06 September 2020

Why forgiveness and
love are at the heart of
what the Church must be

‘If two of you agree on earth about anything you ask, it will be done for you by my Father in heaven’ (Matthew 18: 19) … the Cross of Nails in Coventry Cathedral (Photograph: Patrick Comerford)

Patrick Comerford

Sunday 6 September 2020

The Thirteenth Sunday after Trinity (Trinity XIII)

9:30 a.m.:
The Parish Eucharist (Holy Communion 2), Saint Mary’s Church, Askeaton, Co Limerick

11:30 a.m.: Morning Prayer (Morning Prayer 2), Saint Brendan’s Church, Kilnaughtin (Tarbert), Co Kerry

The Readings: Exodus 12: 1-14; Psalm 149; Matthew 18: 15-20.

‘Go and point out the fault when the two of you are alone’ (Matthew 18: 15) … the sculpture ‘Reconciliation’ by Josephina da Vasconcellos in Coventry Cathedral (Photograph: Patrick Comerford)

May I speak to you in the name of God, + Father, Son and Holy Spirit, Amen

In this morning’s Gospel reading (Matthew 18: 15-20), Christ has just told the parable of the lost sheep, and how the shepherd goes in search of the one that goes astray, and rejoices over finding it (Matthew 18: 10-14).

So now, how should the Church respond to one member who has gone astray or who sins against other members of the Church?

The first response is to try taking that person aside to point out their fault.
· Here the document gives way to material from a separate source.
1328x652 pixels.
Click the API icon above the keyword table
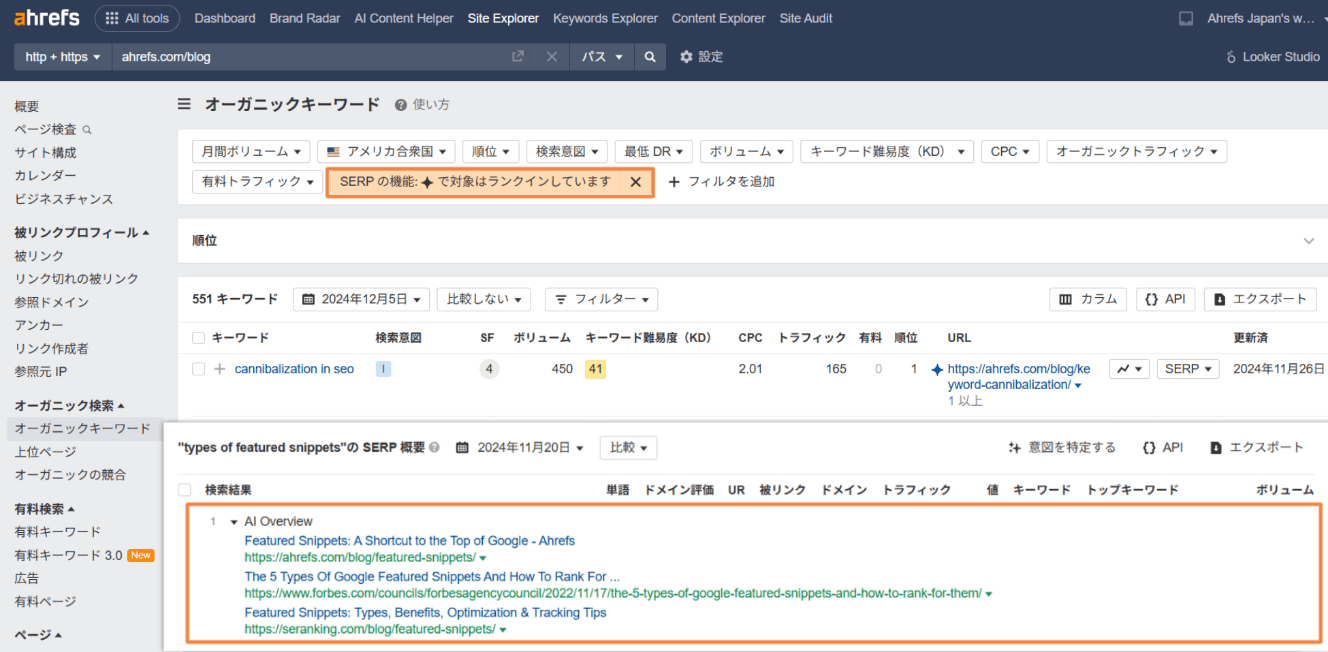coord(1165,298)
But that person should not be humiliated in front of others, and this should be done alone.

However, if you are not listened to, one or two others should be asked to be present as witnesses.
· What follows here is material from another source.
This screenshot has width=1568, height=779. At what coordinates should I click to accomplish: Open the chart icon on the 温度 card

If the person still refuses to listen, the matter should be brought before the whole assembly of the Church, the ekklesia.

If the offender refuses to listen even to the Church, then, as a final sanction, that person should be treated as an unworthy outsider.

Christ then says that ‘you’ – the whole assembly of the Church, the ekklesia – have the authority to bind or condemn, to loose or to acquit, as if this is a decision that has divine authority.

Finally, Christ tells us that he is present in common prayer, study, and in decision-making, even when only two or three members of the Church are present. Christ is to be found in community.

There are only two places in all the four Gospels where Christ uses the word for the Church that is found in this Gospel reading, the word εκκλησία (ekklesia): the first time is in Matthew 16: 18, when Christ relates the Church to a confession of faith by the Apostle Peter, the rock-solid foundational faith of Saint Peter, which we heard about two weeks ago [23 August 2020].

His second use of this word is not once but twice in one verse in this morning’s reading (Matthew 18: 17).

It is a peculiar word for Christ to use, and yet he only speaks of the Church in these terms on these two occasions.

In total, the word εκκλησία appears 114 times in the New Testament (four verses in the Acts of the Apostles, 58 times by Saint Pauline in his epistles, twice in the Letter to the Hebrews, once in the Epistle of James, three times in III John, and in 19 verses in the Book of Revelation). But Christ only uses the word twice, in these incidents in Saint Matthew’s Gospel.

How does Christ define the Church?

What makes up and defines the Church?

And why, throughout the Gospels, does Christ use this word to describe the Church only twice?

During the pandemic shutdown, when many of our church buildings remained closed, many of us comforted ourselves with phrases such as ‘the church is not a building’ and ‘people make the church.’

The Irish language expresses this in a different way. The Irish word eaglais, which comes from this same word εκκλησία, is usually used for a church building, although the word teampaill is used too, and eaglais is also used for the Church as institution, so that the Church of Ireland is called Eaglais na hÉireann in Irish.

But when referring to the Church as the people, the Irish language uses the phrase Pobal Dé, the ‘People of God.’

The English word ‘church’ we use in everyday English can be traced through Old English (cirice) and Old High German (kirihha) to a Greek word κυριακόν (kuriakón), that simply means ‘of the Lord.’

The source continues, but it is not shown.